Maura became rapidly flustered as almost a dozen sets of eyes swiveled towards her, most of them widening at the mention of foil bikinis. "I, n-n-no, I didn't wear a foil bikini. The ABC party was the night before my freshman year midterm. Besides, I was the designated driver until I turned twenty-one, which meant that I stayed home until the girls called for a ride. I just... heard about it later." She peered off into the distance, focused on a memory that made her wistful. She knew they'd hear that in her voice, but she still offered that exclusion up like a jewel on a velvet pillow, "It did sound like a lot of fun, though. All those creative outfits, and the games..."
Frankie leaned forward, disbelief writ huge on his expressive face. "Seriously, Doc, you never went to frat parties? Come on, you had to go to some, right?"
Maura started to shake her head, then remembered abruptly, "Wait, yes I did. Whenever my sorority was hosting, I attended, of course. And of course, I went to some parties after football games in high school. They had to invite me; I was a cheerleader." The socially awkward woman glanced around, and was rewarded with the expected looks of astonishment. "My guidance counselor said it would look good on college applications to participate in some sort of team sport."
"Oh my god, how did I not know you were a cheerleader?" Jane's eyes ran around the table to land on Frost, who was clearly picturing it. With a quick movement, she leaned forward and gave him a quick thwack on the back of the head. "No. Bad Rookie Detective. Maura is off limits from that kind of perving, okay?"

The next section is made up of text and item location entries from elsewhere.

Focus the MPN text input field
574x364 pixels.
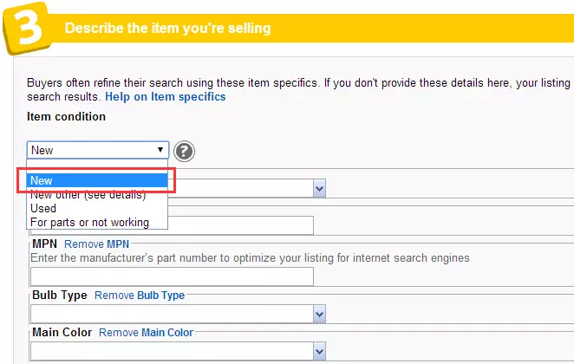click(x=172, y=276)
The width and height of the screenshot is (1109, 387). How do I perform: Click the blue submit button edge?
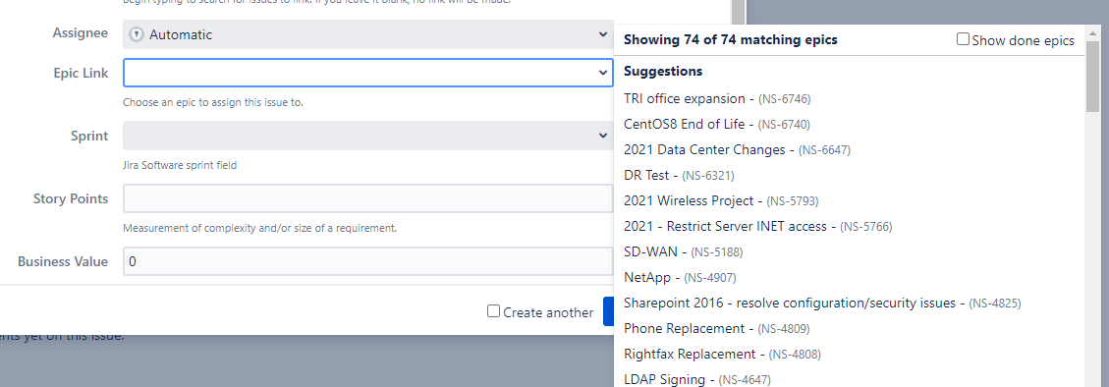point(608,311)
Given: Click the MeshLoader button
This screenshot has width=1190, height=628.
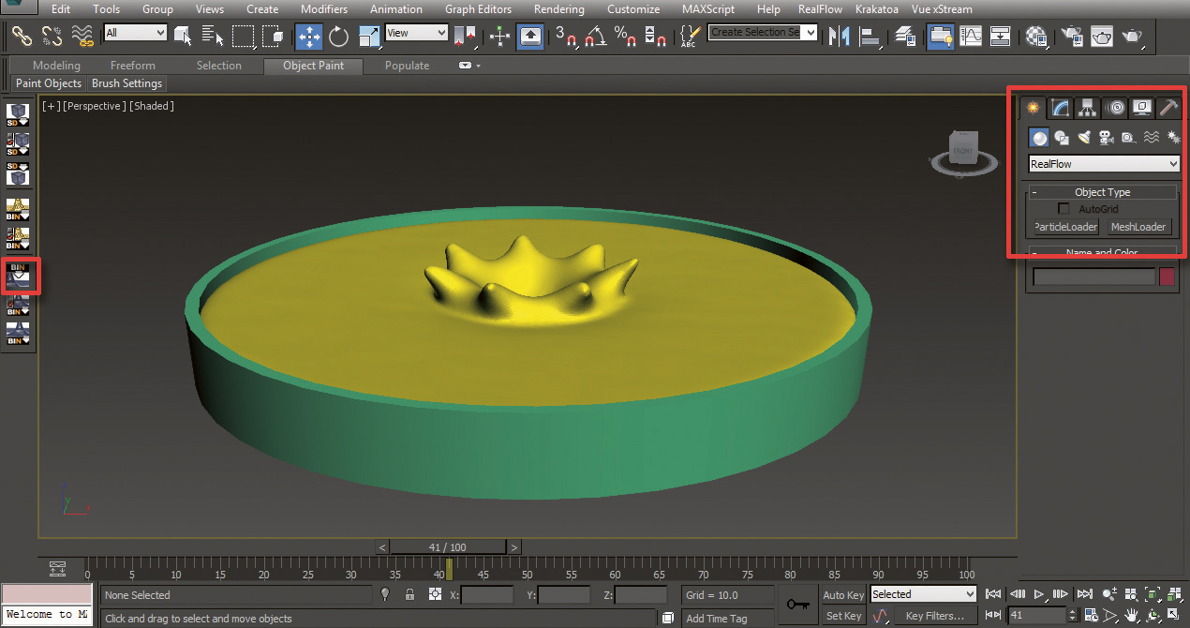Looking at the screenshot, I should pos(1138,227).
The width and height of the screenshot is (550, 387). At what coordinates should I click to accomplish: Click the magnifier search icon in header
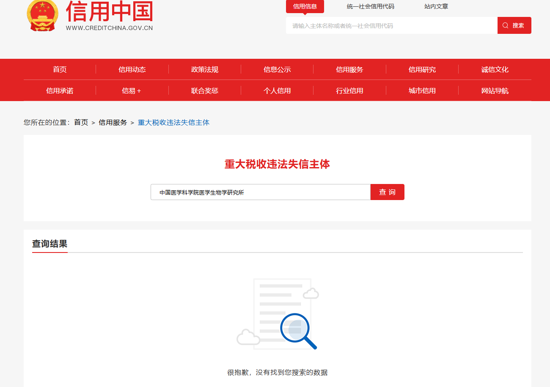[x=505, y=25]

"No, Jane, I don't mind. The uniforms were very attractive," Maura began, but was quickly drowned out by a louder voice teasing Frost and one or two others, followed by denials.
"Hey, that was uncalled for, Rizzoli," Frost ran a hand gently over his head.
"Yeah, come on Janie, give the guy a break." Korsak threw back another shot of tequila. That drew his total up to three. "You have to admit, Dr. Isles probably looked great in a cheerleader uniform." There was much agreement among the men standing around the table.
Maura pressed a hand to her heart, looking actually touched by all that leering commentary. "Thank you, Vince. I did try to look my best; and the uniforms were designed to draw attention and admiration. I enjoyed wearing them. Being part of a team, working hard together and supporting others. It was like my sorority, in a way. Almost like having friends."
Jane rolled her eyes. "First of all, don't call me Janie. Second of all, whatever. So," she turned back to the doctor. "You were a cheerleader, but you never partied. You were a sorority girl, but you never went to hang with the frat boys. Man, Maura, what did you do in school, besides study? I mean, come on, you did have one or two people you hung out with, right? Even Frankie and I played drinking games when were younger." She grinned. "Hey, Frankie, remember that time we played 'I Never' and you got so plastered you drunk dialed Ma?" She started laughing.
"Played what?" Maura asked, but again was vocally overpowered by the assembled male voices trying to top one another in their claims concerning various drinking games, including the one Jane had mentioned.
"Yeah, but only because Ma recorded the whole thing. Still don't know how she got ahold of that recording equipment." Frankie shot his sister a suspicious look.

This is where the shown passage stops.